Chapter 11 - Money and banking Flashcards
What is money?
Anything that is generally accepted as payment for goods, services, or repayment of debt.
What is the difference between money and wealth?
Wealth is the total collection of property/assets that serve to store value.
What is the difference between money and income?
Income is the flow of earnings per a unit of time.
How do we define money? (3 concepts)
1- Medium of exchange: It eliminates the need of finding a double coincidence of needs (barter system).
2- Unit of account: used as a common basis to measure value in the economy.
3- Store of value: used to save purchasing power over time.

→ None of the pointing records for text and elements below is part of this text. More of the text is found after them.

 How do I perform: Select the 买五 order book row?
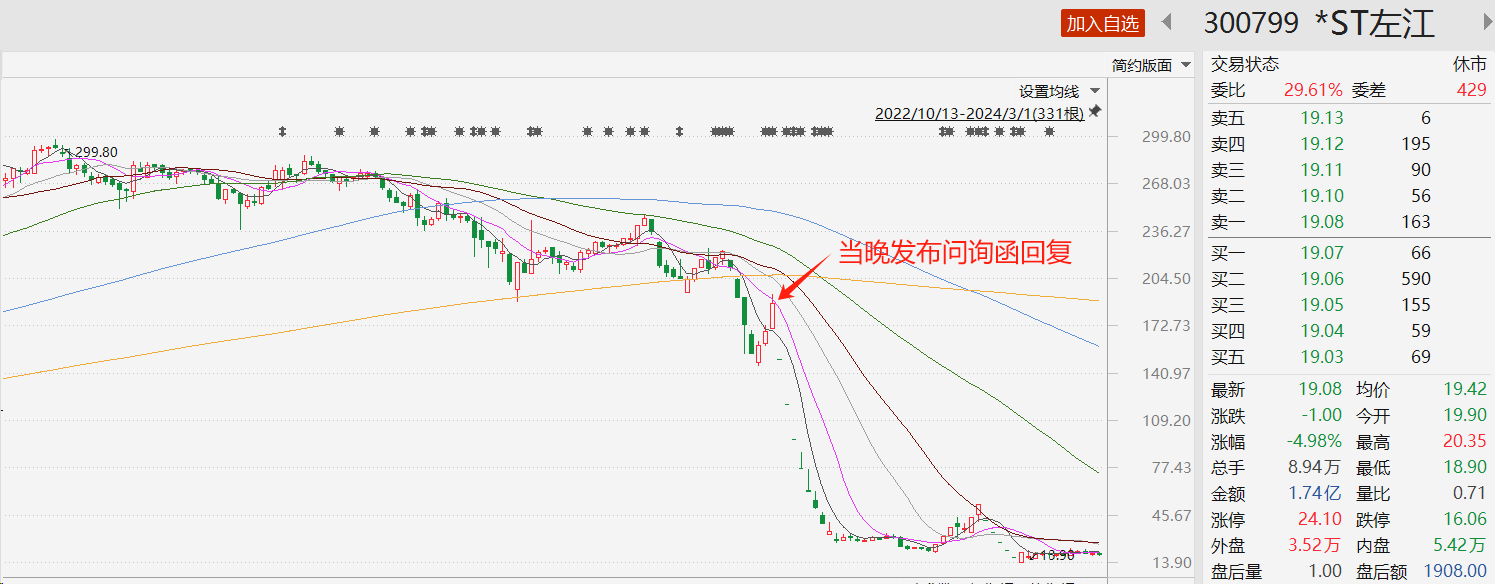click(1320, 357)
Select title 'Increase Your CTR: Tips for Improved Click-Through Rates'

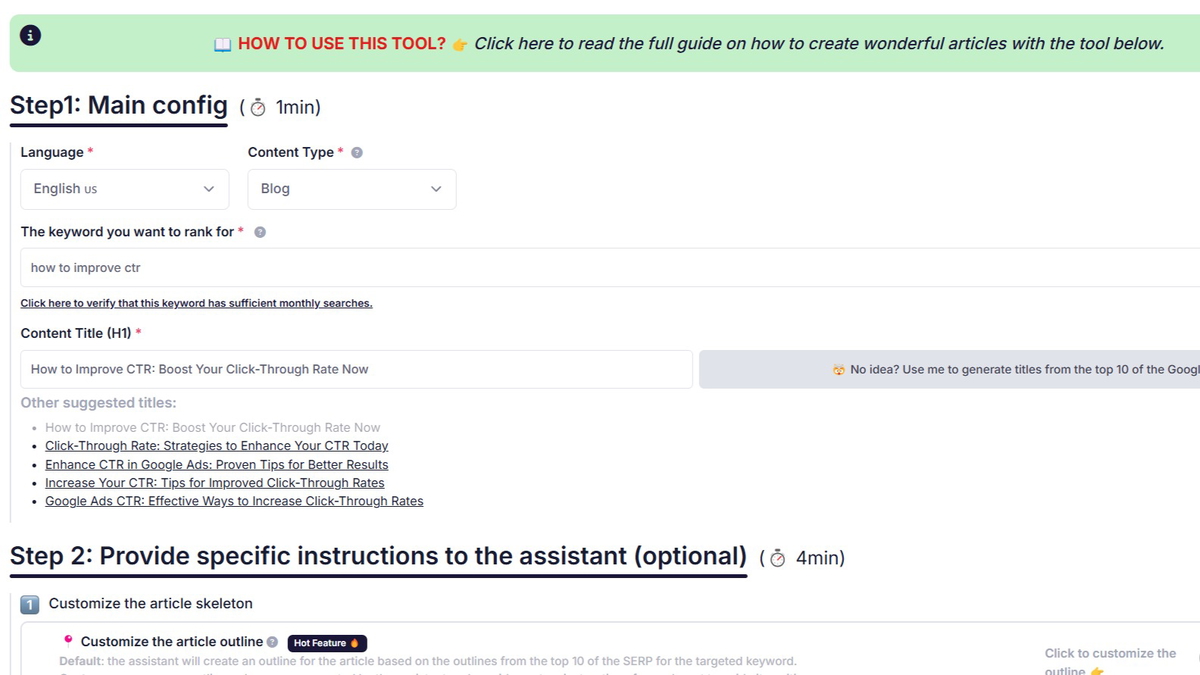215,482
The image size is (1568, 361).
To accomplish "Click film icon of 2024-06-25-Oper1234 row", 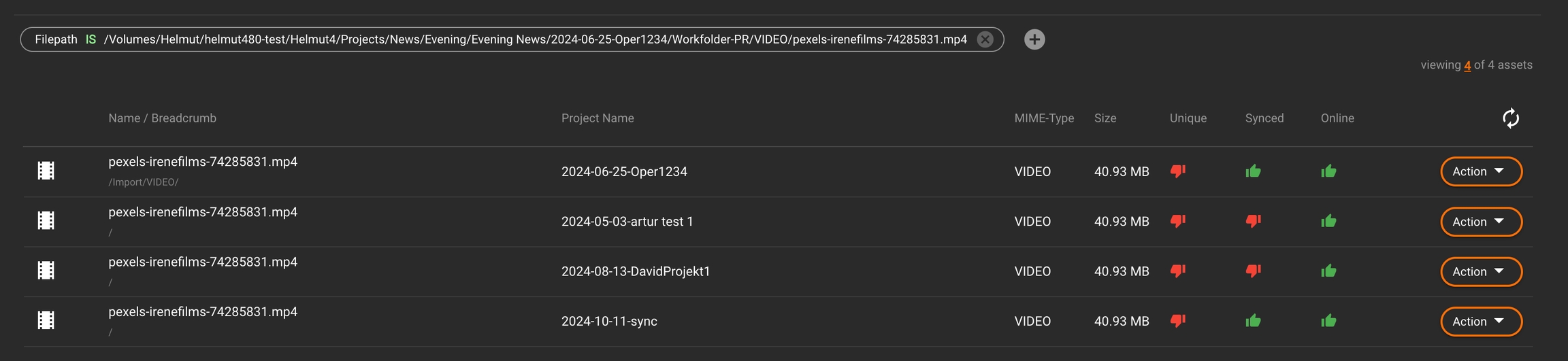I will point(46,171).
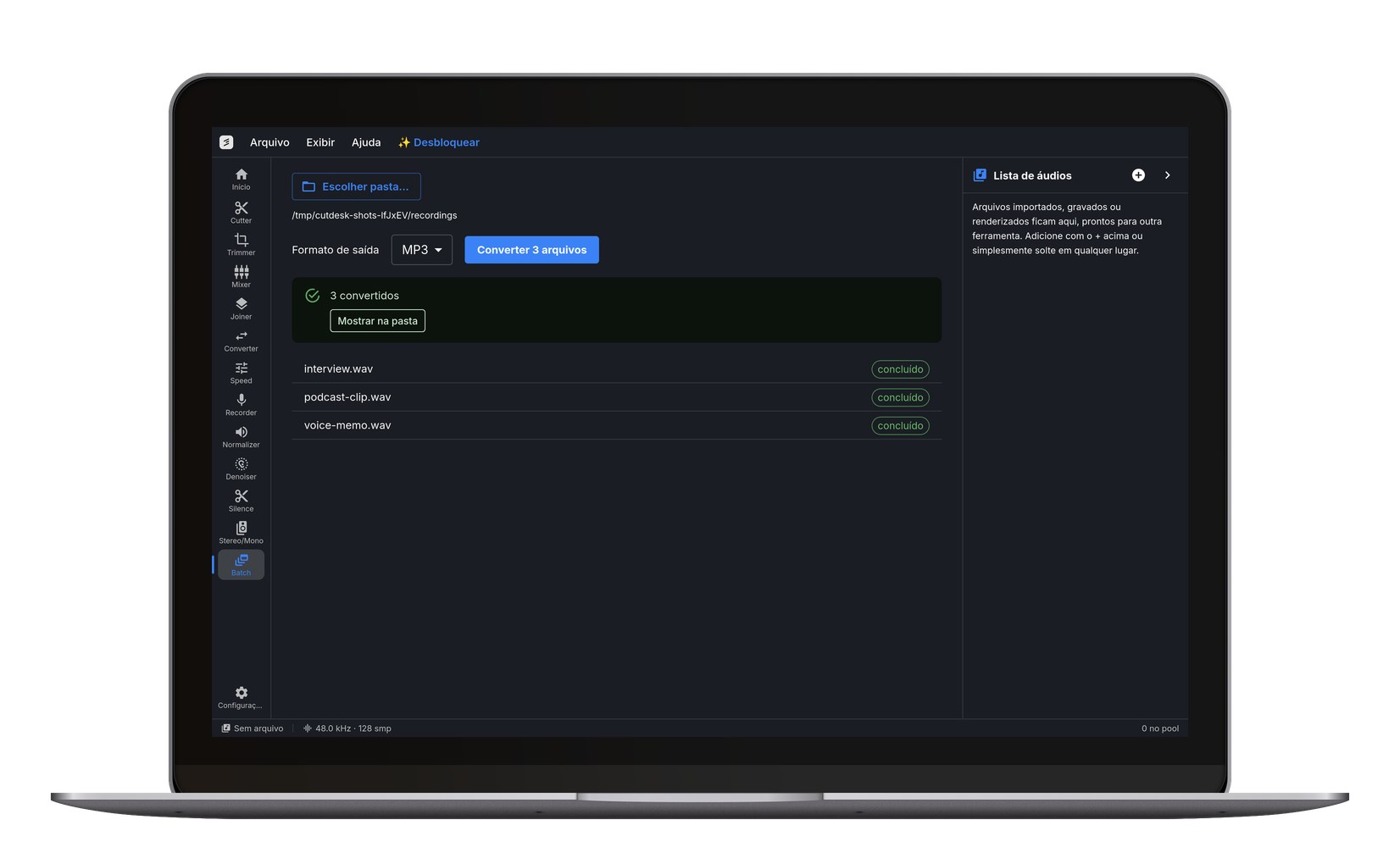Collapse the Lista de áudios panel

(1167, 175)
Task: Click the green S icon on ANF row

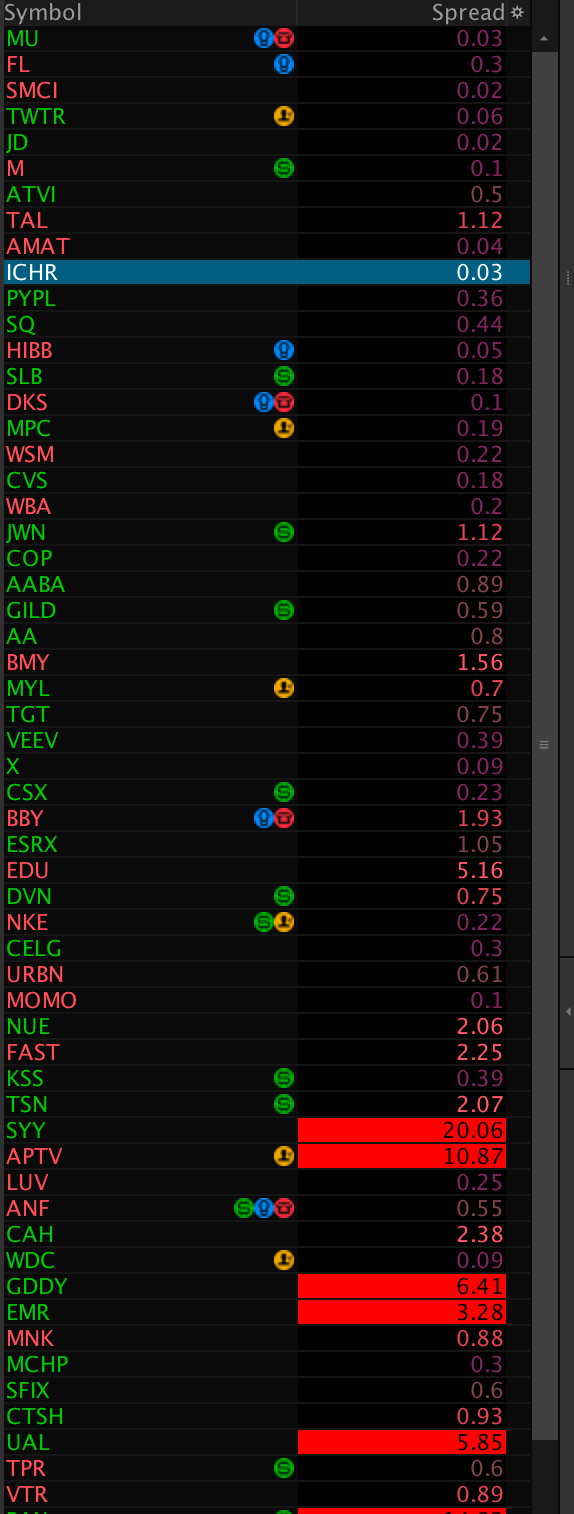Action: point(243,1209)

Other assets may serve the same function but money is the most liquid.
What is Gresham’s Law?
“Bad money drives out good”, meaning that legally overvalued currency will tend to drive legally undervalued currency out of circulation. For example if we have 2 coins in circulation that have the same value but one is made of a more expensive metal. People will hoard the more expensive coin and drive it out of circulation, leaving the bad money in circulation.
What are the three different payment systems? Give an example for each.
1-Commodity money: Money whose value comes from a commodity from which it was made. Example: money backed by gold or silver.
2- Token money: Convertible claims on commodity money.
Example: Gold deposit Receipt.
3- Fiat money: Authorized by central bank to be legal tender and doesnt need to be backed by gold.
Example: 20$ bill.
What does legal tender mean?
Money that by law must be accepted anywhere as means of payment.
How do we calculate Money supply?
MS = Coins & Notes in circulation + Bank deposits
How do we calculate Monetary Base?
MB = Coins & Notes in circulation + cash held by banks,
What is the most liquid measure of money?
M0
What is the least liquid measure of money?
M3
What are the different measures of money? (explain M0-M3)
M0 = coins, notes, and assets that can easily be converted to cash.
M1 = M0 + Check deposits
M2 = M1 + short term time deposits in banks
M2+ = M2 + Deposits at any other financial institution (Credit unions, mutual funds, etc)
M3 = M2 + long term time deposits in banks (bonds).
Who interacts with the Central Bank of Canada?
Only commercial banks and the federal govt can have accounts and deposits at the Central Bank.
What is the Central Bank’s role?
Bank of Canada sets up monetary policy to achieve a rate of monetary expansion consistent with maintaining a low and stable rate of inflation.
How does the Central Bank of Canada ‘manipulate’ the economy? (3 tools)
1- Overnight rate: Interest rate for commercial banks to borrow from the Central Bank. (changes ~8 times a year)
2- Reserve requirements: Almost never used. Requirement for bank to hold a certain % of deposits as reserve.
3- Open Market Operations: Buy or sell govt bonds to/from banks. When it buys bonds, monetary base expands.